What you need to do: Can you repeat every row below verbatim, leaving out the pictures?

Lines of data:
----------------

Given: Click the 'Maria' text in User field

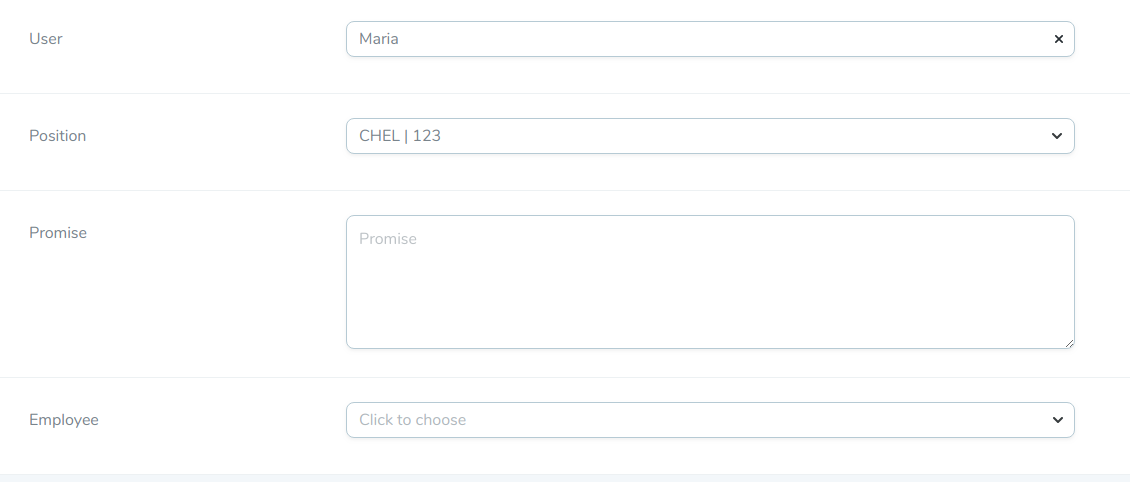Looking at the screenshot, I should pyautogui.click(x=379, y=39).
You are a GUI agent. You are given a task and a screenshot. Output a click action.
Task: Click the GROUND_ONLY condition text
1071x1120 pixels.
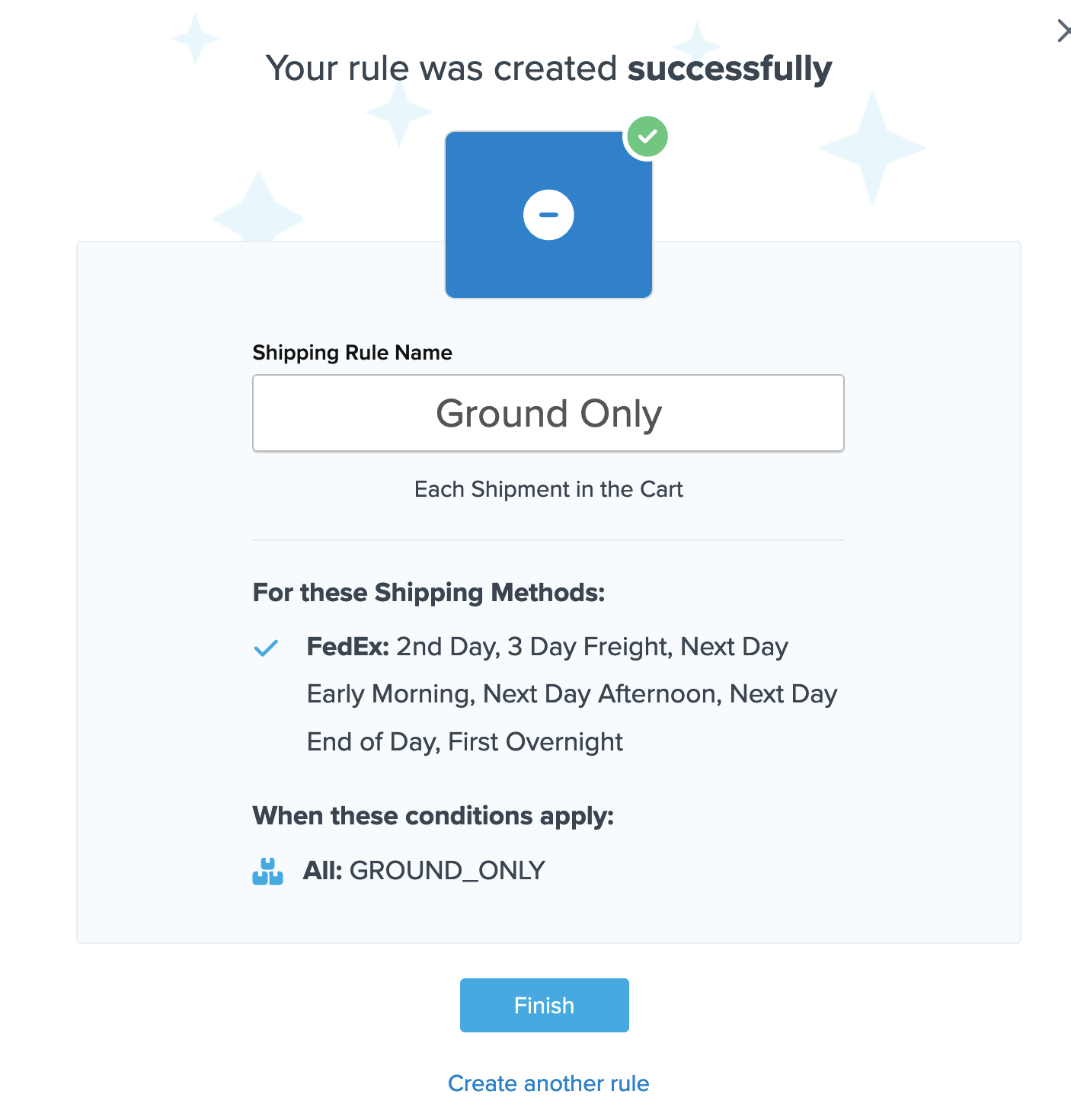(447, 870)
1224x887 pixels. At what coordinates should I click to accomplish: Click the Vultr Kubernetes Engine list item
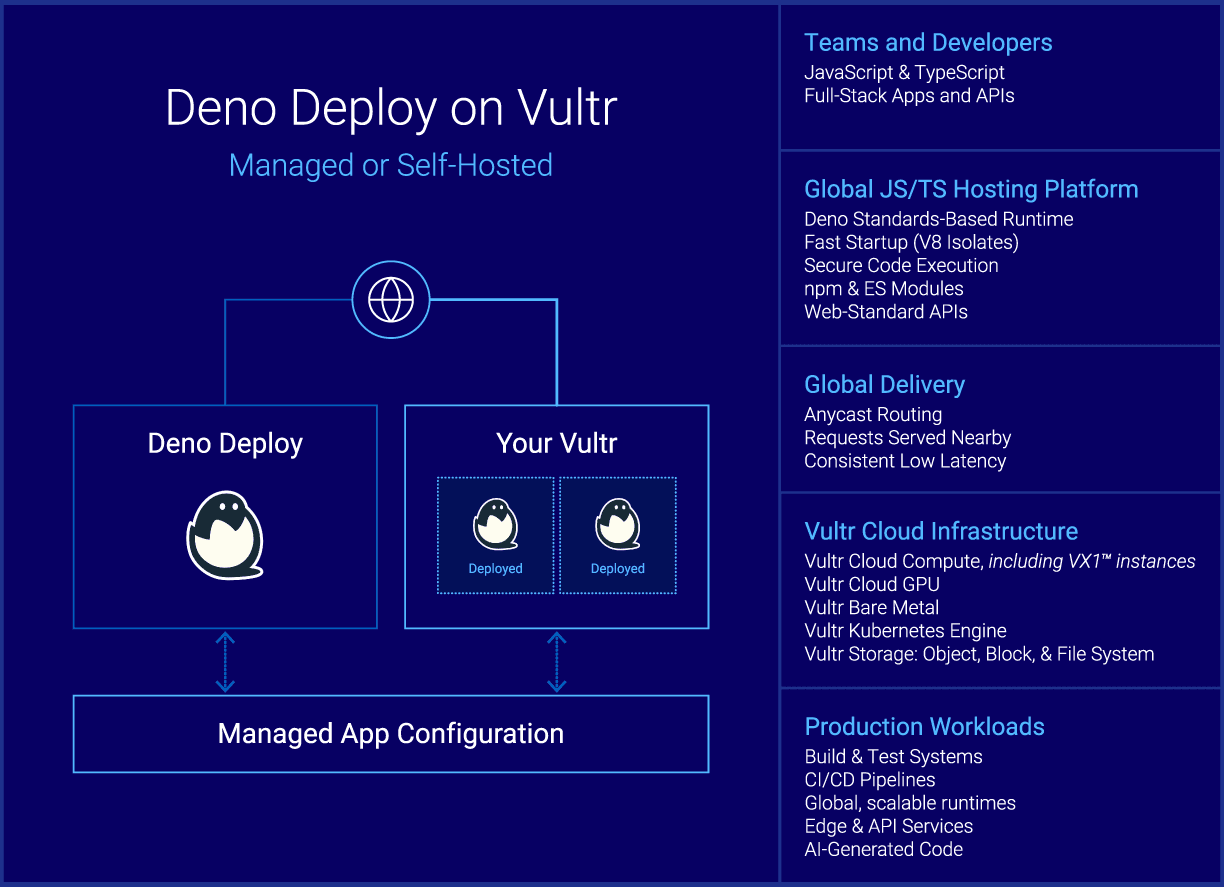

----------------

Answer to this exercise:
Given: Click the 'Maria' text in User field

Looking at the screenshot, I should pyautogui.click(x=379, y=39).
You are a GUI agent. You are given a task and a screenshot. Output a click action.
Task: Click the GROUND_ONLY condition text
1071x1120 pixels.
(447, 870)
1224x887 pixels. At what coordinates should I click to accomplish: Click the Vultr Kubernetes Engine list item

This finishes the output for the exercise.